Accommodating pipes in programs.py #387

cmarkello · 2016-07-27T00:29:02Z

Adding in support for pipes in docker_call function of 'programs.py' module. This is needed to accommodate more streamlined and efficient runs of bash piped commands that use docker containers.
This is done in one of two ways:

If the user provides a list of strings in the 'tool' argument each defining a docker container that is used in each section of the pipe command, then the function will generate the appropriate command that streams docker output through the subsequent steps of the pipe.
If the user provides a single string in the 'tool' argument and the command contains a pipe character, then the function will run the entire piped command within a single docker container.

This change is backwards compatible with old usage of docker_call.

cmarkello · 2016-07-27T00:50:26Z

@hannes-ucsc — Ready for review

hannes-ucsc · 2016-07-27T02:20:04Z

Can you describe a use case for the pipe-in-single-container mode? It seems to me that the pipe-of-containers mode is more useful. If we can eliminate the former mode, I might have a suggestion on how to assemble the pipe without passing shell=True.

Note that @jvivian, @arkal and @jpdna had a very difficult time piping out of a container. They had to disable a particular logging configuration in Docker to make it work.

cmarkello · 2016-07-27T03:10:17Z

I believe, and I consulted with @jvivian that running a pipe in a container would be more efficient if the pipe only required that one containers set of binaries to run.
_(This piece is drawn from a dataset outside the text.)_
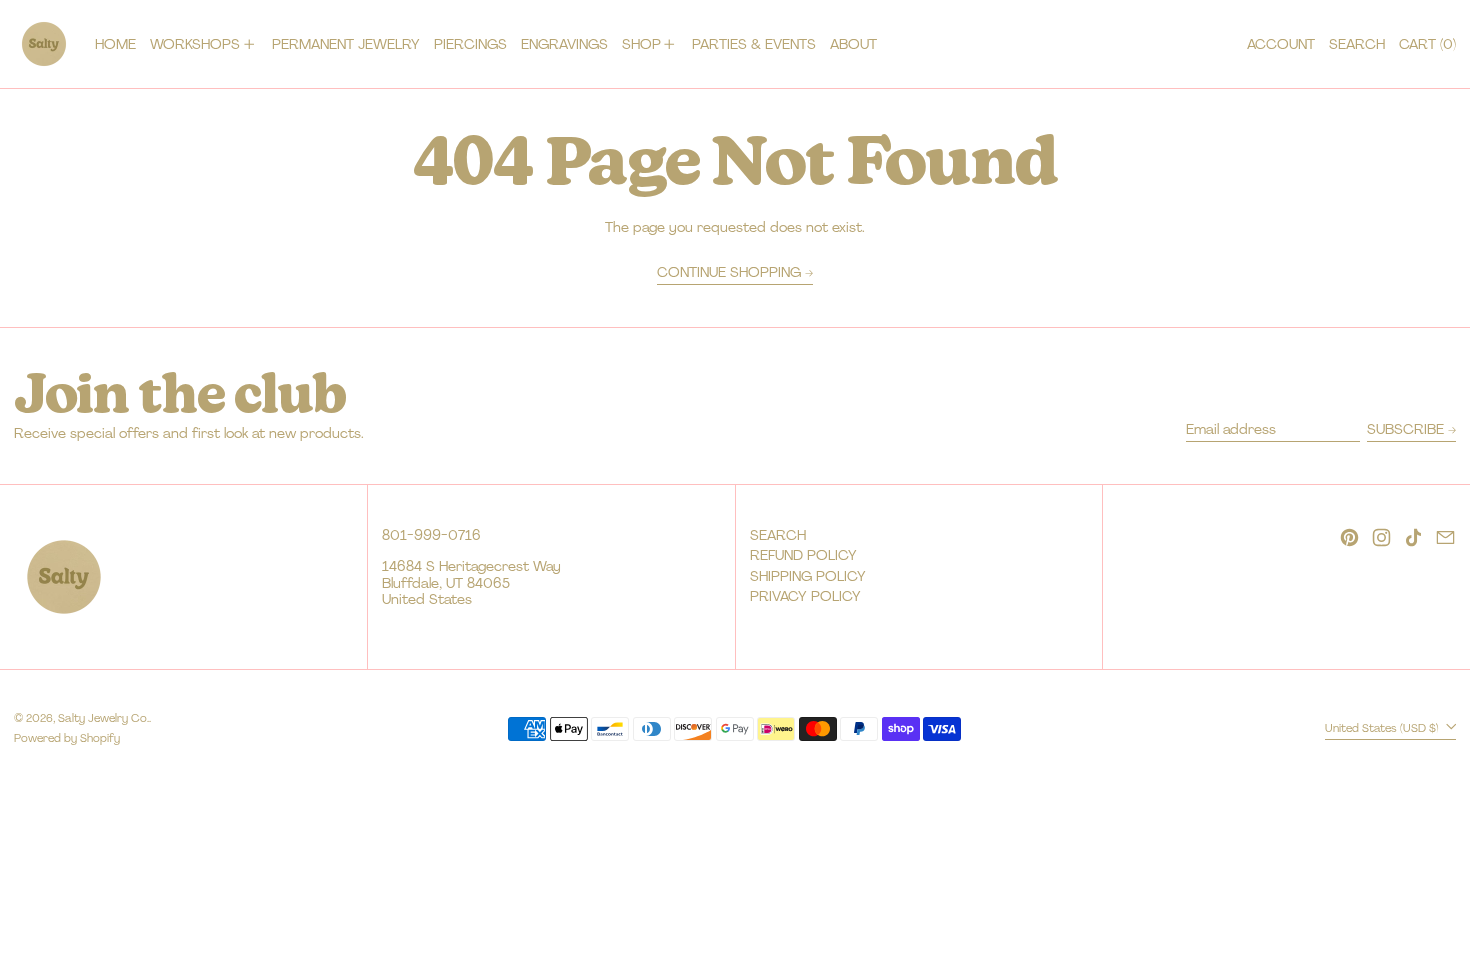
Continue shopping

For instance a lot of my vg pipeline has lots of steps with piped commands that contain only vg calls, it is simply faster to run a pipe command through a vg container than it is to run one part of the pipe through the vg container, pipe the output into the input of another vg container run, and so on and so forth.

Both options are supported by my addition to docker_call regardless, you'd just need to supply a list of docker-container names into the 'tool' parameter to use the pipe-of-containers functionality which is a little redundant if it's just the same docker-container.
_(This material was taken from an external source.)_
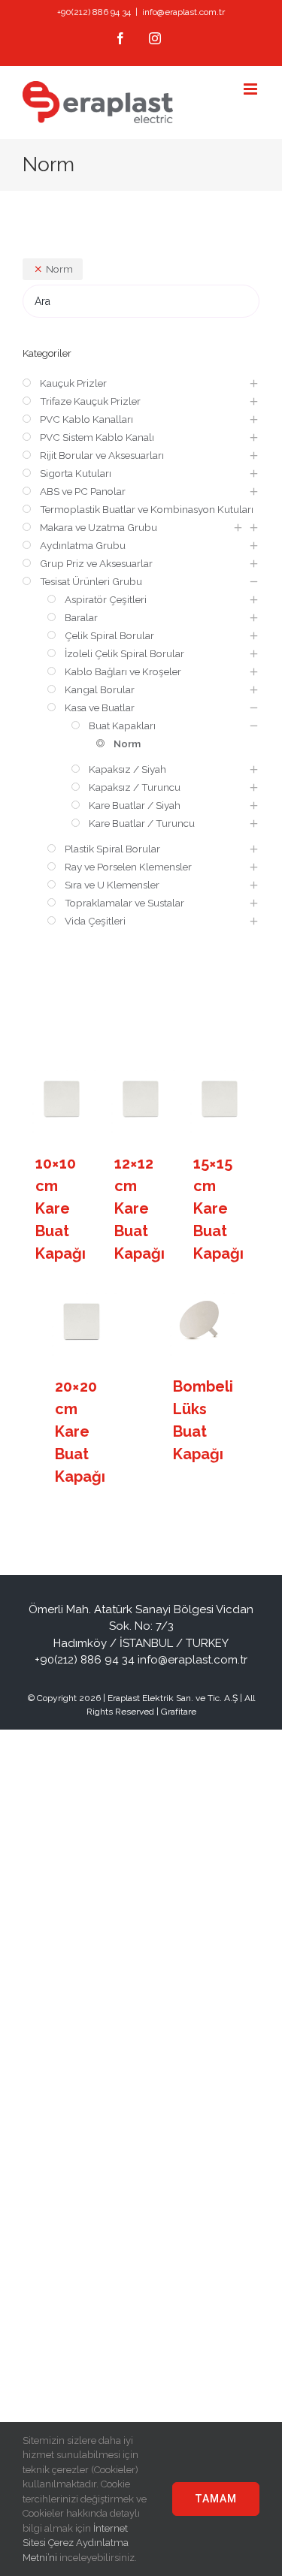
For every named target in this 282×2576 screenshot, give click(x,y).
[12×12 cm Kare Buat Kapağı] (141, 1099)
I don't know the exact context that @jvivian, @arkal, or @jpdna faced when they had trouble piping out of a container. I believe I've resolved that here as I've tested the functionality on my vg pipeline and it works.

hannes-ucsc · 2016-07-27T03:44:21Z

Fair enough. We need tests for both modes. The tests should pipe considerable amounts data (tens of GiB) since that is where we saw the issues in the pipe-of-containers mode.

cmarkello · 2016-07-27T03:59:24Z

Does the machine that runs the unit tests support tens of GBs of memory? I'm guessing my unit test would need to generate a file of that size during run-time.

hannes-ucsc · 2016-07-27T04:53:41Z

Does the machine that runs the unit tests support tens of GBs of memory?

No, but the very point of pipes is that their memory overhead is O(1) not O(n), with n being the number of bytes going through them. As we'll see there is a problem with pipes coming out of a docker container, but we'll cross that bridge when we get there.

You also don't need to pre-generate a file since that, again, contradicts the point of pipes. You can read infinite amounts of random data from /dev/urandom. Read up on that and dd, tee and md5sum or md5. You will need to prove in your tests that the data going into a pipe is the same as the data coming out of it, especially if the pipe crosses a container boundary.

Here's an idea:

dd if=/dev/urandom bs=1m count=100 | tee >(md5 1>&2) | gzip | gunzip | md5 1>&2

cmarkello · 2016-07-28T23:52:54Z

@hannes-ucsc — Ready for review

hannes-ucsc · 2016-07-29T01:37:11Z

src/toil_scripts/lib/programs.py

+
+        Running 'pipe-of-containers' mode for command
+        'head -c 1M </dev/urandom | tee >(md5sum 1>&2) | gzip | gunzip | md5sum 1>&2':
+            command= ['head -c 1M </dev/urandom | tee >(md5sum 1>&2)', 'gzip -', 'gunzip -', 'md5sum - 1>&2']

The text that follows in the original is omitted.